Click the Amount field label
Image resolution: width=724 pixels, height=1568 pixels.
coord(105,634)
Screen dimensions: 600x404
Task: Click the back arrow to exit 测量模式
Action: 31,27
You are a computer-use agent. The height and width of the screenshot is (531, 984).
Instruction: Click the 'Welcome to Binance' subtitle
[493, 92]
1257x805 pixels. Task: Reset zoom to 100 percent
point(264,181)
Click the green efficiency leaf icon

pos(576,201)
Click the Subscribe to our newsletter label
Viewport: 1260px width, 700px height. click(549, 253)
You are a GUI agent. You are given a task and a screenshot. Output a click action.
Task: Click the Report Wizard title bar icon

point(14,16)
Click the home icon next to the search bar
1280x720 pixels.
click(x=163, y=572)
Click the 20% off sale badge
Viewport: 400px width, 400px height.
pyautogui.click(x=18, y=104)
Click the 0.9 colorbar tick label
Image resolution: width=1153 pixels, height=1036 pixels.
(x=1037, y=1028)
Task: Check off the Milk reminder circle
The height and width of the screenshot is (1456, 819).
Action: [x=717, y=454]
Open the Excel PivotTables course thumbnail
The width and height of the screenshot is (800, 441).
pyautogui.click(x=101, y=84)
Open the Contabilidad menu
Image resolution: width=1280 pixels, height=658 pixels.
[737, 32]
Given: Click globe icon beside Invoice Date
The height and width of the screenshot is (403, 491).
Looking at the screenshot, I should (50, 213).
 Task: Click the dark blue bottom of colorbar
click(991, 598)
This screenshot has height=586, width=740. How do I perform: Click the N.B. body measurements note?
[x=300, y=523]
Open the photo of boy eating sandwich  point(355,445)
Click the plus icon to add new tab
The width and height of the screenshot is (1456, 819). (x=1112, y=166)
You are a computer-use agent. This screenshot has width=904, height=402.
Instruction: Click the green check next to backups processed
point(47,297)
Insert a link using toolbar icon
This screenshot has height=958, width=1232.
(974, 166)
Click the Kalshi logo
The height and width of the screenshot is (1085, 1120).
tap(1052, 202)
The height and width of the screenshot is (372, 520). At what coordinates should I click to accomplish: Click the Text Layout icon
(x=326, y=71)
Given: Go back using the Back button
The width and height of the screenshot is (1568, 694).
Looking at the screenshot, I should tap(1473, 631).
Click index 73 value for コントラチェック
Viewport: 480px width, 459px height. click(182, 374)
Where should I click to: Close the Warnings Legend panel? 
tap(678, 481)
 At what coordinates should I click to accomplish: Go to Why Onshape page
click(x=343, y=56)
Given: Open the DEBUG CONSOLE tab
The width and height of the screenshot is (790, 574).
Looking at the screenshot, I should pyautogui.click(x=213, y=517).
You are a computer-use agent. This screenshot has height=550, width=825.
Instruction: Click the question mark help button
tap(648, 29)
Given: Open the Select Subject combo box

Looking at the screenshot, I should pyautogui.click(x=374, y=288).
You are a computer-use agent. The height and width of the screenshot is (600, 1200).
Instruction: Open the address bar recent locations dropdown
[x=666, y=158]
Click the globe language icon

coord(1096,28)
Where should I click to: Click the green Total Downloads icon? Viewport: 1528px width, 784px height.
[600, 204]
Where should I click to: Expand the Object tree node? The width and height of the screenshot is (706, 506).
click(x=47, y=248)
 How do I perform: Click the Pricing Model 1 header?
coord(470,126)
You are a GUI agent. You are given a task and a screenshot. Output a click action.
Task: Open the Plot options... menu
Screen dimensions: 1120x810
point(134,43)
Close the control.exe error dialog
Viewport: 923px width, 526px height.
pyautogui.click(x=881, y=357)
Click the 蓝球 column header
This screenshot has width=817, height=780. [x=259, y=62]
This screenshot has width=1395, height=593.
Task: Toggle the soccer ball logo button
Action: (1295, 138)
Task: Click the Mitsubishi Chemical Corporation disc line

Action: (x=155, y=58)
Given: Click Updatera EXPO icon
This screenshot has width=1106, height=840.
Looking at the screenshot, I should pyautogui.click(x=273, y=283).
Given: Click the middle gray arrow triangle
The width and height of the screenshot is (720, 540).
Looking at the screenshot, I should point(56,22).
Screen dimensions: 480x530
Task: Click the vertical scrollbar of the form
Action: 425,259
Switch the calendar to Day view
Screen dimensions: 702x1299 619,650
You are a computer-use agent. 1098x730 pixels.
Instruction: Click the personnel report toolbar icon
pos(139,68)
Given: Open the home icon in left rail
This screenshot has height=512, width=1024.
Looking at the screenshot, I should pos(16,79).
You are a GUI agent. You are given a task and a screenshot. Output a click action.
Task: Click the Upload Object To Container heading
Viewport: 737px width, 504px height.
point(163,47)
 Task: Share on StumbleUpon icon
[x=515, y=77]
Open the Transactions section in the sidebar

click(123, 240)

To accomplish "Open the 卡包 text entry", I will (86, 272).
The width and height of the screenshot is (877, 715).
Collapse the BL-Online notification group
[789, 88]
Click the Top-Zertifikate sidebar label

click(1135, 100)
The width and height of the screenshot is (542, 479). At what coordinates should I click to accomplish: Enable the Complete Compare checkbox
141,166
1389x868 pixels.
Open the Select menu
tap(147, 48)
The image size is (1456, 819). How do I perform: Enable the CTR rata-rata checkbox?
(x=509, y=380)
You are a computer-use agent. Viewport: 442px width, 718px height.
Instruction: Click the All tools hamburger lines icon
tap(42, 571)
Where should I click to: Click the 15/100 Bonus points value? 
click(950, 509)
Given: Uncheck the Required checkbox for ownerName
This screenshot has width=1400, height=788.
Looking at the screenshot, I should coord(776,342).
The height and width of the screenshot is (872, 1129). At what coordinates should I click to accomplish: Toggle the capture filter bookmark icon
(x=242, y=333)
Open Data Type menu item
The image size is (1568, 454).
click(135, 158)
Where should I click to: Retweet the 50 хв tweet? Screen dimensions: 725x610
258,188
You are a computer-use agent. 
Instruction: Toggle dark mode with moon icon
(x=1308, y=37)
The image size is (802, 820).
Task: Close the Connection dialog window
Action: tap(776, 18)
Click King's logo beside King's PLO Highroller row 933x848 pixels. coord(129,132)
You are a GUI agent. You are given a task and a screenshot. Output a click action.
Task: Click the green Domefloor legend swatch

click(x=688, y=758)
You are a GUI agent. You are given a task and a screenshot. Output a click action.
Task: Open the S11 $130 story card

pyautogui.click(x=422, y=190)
+===+
— TASK BRIEF —
In the listing above, find the line with "Given: Click Updatera EXPO icon" and the line with "You are a computer-use agent. 1098x730", then print exactly those two lines and every line between them, and nothing more.

— EXERCISE ANSWER —
Given: Click Updatera EXPO icon
This screenshot has width=1106, height=840.
Looking at the screenshot, I should pyautogui.click(x=273, y=283).
Given: Click the middle gray arrow triangle
The width and height of the screenshot is (720, 540).
Looking at the screenshot, I should point(56,22).
Screen dimensions: 480x530
Task: Click the vertical scrollbar of the form
Action: 425,259
Switch the calendar to Day view
Screen dimensions: 702x1299 619,650
You are a computer-use agent. 1098x730 pixels.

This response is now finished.